**About this task:**
Starting with the line that contains "You are a computer-use", give again exactly and only each line through the end of the records; include the last line and exclude pictures.

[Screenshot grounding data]
++++++++++++++++++++
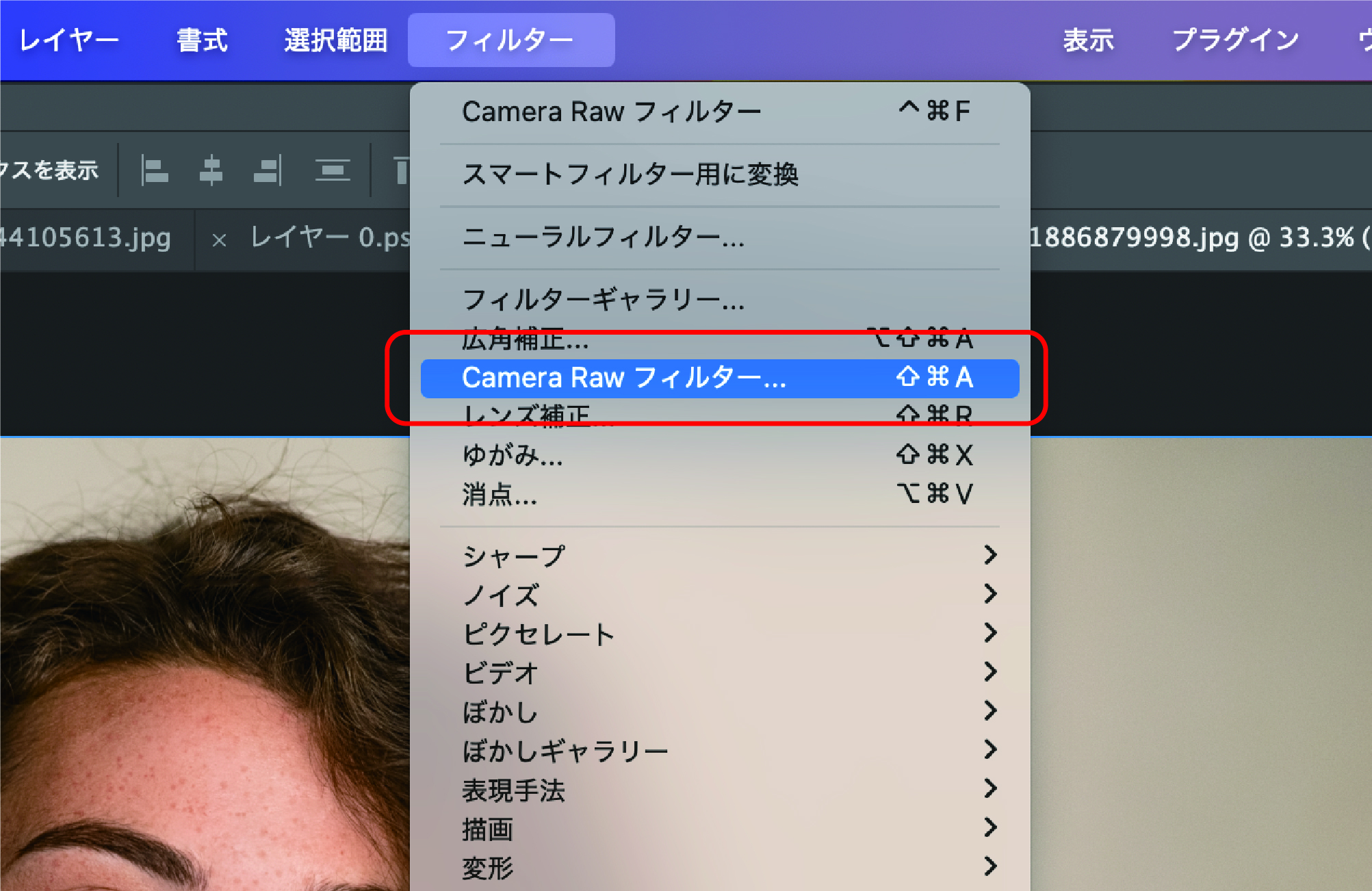This screenshot has height=891, width=1372.
Task: Close the レイヤー 0 document tab
Action: point(219,240)
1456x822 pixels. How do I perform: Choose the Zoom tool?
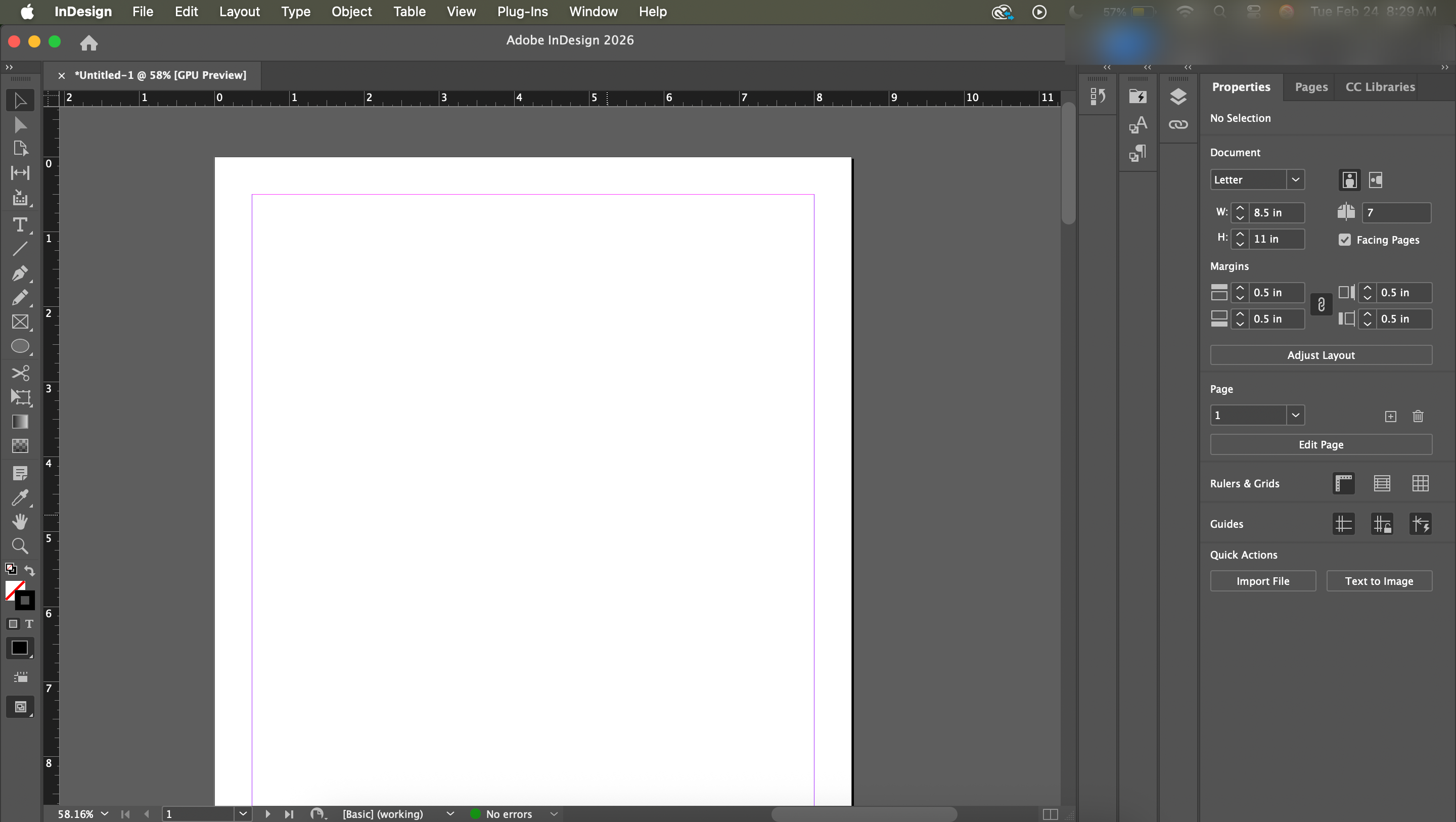(x=20, y=545)
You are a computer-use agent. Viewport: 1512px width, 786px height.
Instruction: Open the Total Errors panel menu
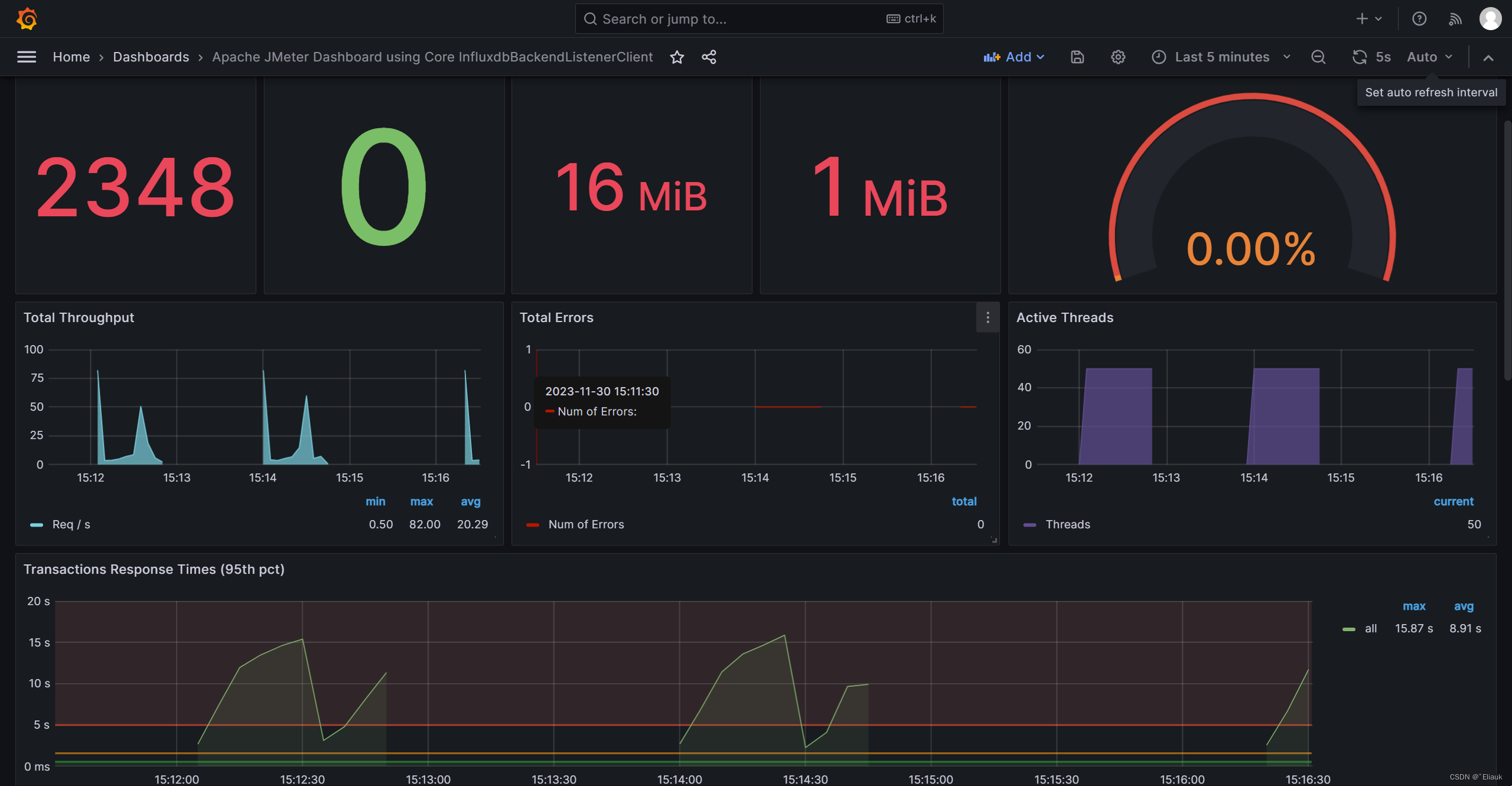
++++++++++++++++++++
**Answer space:**
You are a computer-use agent. Viewport: 1512px width, 786px height.
Instruction: Open the Total Errors panel menu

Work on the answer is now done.